SOURCE DATA —
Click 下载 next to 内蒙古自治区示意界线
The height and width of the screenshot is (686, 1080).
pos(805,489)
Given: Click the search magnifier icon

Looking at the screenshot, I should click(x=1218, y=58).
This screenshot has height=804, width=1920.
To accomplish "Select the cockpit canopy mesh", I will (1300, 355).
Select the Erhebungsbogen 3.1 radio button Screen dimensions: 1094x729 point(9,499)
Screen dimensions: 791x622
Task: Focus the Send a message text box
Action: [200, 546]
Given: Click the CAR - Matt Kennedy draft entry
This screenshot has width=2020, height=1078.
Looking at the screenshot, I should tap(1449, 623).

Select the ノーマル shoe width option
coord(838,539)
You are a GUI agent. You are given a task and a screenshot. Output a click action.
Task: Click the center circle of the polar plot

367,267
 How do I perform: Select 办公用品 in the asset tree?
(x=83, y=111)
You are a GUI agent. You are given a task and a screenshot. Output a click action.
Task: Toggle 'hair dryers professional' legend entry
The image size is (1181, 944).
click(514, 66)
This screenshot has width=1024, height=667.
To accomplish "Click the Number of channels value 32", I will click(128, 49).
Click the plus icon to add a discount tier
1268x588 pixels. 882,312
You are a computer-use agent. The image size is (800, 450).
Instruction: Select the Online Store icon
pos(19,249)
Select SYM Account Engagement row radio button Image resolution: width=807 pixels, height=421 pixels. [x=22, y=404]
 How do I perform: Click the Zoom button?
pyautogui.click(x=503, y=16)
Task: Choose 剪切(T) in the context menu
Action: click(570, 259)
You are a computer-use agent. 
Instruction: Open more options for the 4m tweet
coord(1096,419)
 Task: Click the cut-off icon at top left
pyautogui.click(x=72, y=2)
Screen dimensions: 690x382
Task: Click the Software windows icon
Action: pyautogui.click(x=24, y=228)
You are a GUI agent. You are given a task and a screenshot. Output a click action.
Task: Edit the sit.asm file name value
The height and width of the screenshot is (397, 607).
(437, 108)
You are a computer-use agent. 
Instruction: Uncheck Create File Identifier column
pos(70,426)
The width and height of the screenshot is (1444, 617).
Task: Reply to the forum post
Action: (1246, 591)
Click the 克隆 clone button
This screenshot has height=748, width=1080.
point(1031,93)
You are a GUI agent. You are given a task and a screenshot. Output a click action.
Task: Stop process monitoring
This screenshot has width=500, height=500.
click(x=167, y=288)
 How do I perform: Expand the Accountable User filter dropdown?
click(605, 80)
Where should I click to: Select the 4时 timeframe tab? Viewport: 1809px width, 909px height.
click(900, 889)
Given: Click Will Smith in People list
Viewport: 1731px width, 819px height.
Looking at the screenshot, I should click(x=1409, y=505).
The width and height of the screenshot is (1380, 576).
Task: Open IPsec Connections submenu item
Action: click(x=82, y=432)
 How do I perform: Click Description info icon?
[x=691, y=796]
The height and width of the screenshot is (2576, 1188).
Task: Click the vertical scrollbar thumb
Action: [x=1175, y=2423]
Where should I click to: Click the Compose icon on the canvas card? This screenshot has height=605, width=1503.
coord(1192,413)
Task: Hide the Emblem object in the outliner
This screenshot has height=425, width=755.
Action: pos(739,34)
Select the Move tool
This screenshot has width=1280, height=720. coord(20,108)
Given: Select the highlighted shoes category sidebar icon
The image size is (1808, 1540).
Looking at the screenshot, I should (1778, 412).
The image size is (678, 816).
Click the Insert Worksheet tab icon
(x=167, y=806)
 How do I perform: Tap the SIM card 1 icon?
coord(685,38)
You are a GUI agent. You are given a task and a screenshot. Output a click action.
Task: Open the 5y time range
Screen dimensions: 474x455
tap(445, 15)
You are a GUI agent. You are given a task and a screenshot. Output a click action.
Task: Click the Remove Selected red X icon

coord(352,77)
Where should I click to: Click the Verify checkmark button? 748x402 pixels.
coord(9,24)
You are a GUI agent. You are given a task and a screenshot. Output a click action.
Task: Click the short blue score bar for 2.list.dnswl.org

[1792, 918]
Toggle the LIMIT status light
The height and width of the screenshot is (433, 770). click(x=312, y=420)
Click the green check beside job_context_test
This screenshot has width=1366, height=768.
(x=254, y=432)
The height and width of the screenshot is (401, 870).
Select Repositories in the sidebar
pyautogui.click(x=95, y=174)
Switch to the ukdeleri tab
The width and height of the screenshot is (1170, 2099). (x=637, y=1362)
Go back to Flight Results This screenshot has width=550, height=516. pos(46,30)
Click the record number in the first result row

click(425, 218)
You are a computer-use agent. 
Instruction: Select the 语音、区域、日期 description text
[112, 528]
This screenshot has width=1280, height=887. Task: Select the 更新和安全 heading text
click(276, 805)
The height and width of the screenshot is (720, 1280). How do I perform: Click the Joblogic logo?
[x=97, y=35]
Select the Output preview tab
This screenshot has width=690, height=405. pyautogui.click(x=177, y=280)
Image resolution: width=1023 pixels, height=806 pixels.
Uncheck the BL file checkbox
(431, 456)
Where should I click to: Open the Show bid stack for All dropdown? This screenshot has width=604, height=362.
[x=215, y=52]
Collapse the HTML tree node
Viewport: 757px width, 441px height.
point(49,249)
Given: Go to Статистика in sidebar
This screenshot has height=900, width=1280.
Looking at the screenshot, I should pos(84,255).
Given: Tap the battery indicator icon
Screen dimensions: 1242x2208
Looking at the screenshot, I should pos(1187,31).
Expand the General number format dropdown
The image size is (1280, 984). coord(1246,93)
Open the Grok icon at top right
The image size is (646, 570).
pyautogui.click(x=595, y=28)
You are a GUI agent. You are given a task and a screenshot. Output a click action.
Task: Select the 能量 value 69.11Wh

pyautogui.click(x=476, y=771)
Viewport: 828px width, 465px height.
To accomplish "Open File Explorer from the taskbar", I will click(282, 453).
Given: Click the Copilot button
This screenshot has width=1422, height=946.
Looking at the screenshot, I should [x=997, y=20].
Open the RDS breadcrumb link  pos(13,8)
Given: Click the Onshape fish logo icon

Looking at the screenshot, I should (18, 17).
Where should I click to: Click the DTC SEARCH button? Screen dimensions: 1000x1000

WHAT IS REQUIRED — Reproduce the line that contains "Collapse the HTML tree node" and each line after it through the last line of the entries above, exactly; leave out all earlier lines.

EXERCISE ANSWER —
Collapse the HTML tree node
Viewport: 757px width, 441px height.
point(49,249)
Given: Go to Статистика in sidebar
This screenshot has height=900, width=1280.
Looking at the screenshot, I should pos(84,255).
Given: Tap the battery indicator icon
Screen dimensions: 1242x2208
Looking at the screenshot, I should pos(1187,31).
Expand the General number format dropdown
The image size is (1280, 984). coord(1246,93)
Open the Grok icon at top right
The image size is (646, 570).
pyautogui.click(x=595, y=28)
You are a GUI agent. You are given a task and a screenshot. Output a click action.
Task: Select the 能量 value 69.11Wh

pyautogui.click(x=476, y=771)
Viewport: 828px width, 465px height.
To accomplish "Open File Explorer from the taskbar", I will click(282, 453).
Given: Click the Copilot button
This screenshot has width=1422, height=946.
Looking at the screenshot, I should [x=997, y=20].
Open the RDS breadcrumb link  pos(13,8)
Given: Click the Onshape fish logo icon

Looking at the screenshot, I should (18, 17).
Where should I click to: Click the DTC SEARCH button? Screen dimensions: 1000x1000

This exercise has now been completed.